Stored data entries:
┏━━

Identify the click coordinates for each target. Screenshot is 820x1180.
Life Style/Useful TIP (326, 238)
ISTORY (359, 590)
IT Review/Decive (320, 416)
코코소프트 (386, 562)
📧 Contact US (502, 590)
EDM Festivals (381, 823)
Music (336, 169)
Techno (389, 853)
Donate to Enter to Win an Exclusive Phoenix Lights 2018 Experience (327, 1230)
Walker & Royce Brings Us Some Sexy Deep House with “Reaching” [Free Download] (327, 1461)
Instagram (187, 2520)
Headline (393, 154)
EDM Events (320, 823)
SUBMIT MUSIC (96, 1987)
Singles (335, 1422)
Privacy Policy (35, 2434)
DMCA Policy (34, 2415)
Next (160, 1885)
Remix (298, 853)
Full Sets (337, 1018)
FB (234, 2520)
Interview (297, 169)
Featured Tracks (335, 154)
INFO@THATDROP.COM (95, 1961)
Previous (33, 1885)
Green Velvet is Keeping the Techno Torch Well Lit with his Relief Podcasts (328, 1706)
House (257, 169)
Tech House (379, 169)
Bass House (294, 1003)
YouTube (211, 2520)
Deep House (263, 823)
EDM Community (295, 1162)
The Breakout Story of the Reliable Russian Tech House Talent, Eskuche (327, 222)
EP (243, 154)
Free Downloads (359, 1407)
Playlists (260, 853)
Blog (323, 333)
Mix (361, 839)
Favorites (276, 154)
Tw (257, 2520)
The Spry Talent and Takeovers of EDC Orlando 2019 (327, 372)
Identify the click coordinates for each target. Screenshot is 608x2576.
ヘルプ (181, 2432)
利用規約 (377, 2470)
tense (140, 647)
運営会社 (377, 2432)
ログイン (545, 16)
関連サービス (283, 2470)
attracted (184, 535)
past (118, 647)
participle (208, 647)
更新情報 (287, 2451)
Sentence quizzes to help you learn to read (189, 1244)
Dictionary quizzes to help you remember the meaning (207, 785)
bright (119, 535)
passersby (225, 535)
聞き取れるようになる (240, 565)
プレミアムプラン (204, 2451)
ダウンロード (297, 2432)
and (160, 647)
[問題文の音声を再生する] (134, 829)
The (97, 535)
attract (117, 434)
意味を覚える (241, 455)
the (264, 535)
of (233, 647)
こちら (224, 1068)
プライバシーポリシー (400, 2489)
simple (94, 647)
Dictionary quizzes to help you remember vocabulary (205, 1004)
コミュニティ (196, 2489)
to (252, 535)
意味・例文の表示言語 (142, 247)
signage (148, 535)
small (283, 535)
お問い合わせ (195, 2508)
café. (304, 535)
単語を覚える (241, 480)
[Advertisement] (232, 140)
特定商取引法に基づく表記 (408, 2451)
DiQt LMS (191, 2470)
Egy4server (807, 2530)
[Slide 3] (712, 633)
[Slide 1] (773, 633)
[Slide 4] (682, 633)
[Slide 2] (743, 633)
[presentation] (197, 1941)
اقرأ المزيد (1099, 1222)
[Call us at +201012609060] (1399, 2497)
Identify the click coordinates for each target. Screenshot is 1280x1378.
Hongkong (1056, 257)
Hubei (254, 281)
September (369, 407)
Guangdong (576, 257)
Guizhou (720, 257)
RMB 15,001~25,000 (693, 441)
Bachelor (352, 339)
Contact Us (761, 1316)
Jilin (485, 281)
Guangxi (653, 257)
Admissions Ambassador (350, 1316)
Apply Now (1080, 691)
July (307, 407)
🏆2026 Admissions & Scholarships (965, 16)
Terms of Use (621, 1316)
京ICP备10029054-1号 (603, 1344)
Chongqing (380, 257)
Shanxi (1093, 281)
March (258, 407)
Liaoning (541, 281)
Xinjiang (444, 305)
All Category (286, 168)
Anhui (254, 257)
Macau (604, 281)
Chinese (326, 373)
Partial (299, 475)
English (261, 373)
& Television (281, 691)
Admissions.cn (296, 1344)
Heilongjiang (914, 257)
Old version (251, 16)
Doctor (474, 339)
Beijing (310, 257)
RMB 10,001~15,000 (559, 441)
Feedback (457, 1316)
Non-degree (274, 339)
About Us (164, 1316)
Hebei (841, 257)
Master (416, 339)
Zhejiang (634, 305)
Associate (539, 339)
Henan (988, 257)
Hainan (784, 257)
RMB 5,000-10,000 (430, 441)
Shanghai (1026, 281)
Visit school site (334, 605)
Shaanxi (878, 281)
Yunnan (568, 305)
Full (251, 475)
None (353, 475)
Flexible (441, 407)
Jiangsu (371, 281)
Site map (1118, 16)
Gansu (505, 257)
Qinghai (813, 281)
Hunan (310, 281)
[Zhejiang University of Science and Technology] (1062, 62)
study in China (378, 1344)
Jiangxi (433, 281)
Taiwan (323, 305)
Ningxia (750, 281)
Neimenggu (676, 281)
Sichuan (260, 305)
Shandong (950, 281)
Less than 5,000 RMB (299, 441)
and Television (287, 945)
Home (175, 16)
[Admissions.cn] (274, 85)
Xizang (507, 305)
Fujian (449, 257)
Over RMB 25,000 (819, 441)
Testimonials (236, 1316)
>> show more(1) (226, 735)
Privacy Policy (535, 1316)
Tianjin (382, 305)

┗━━

Among the entries, find each line that includes the string "Policy" and copy it.

Privacy Policy (35, 2434)
DMCA Policy (34, 2415)
Privacy Policy (535, 1316)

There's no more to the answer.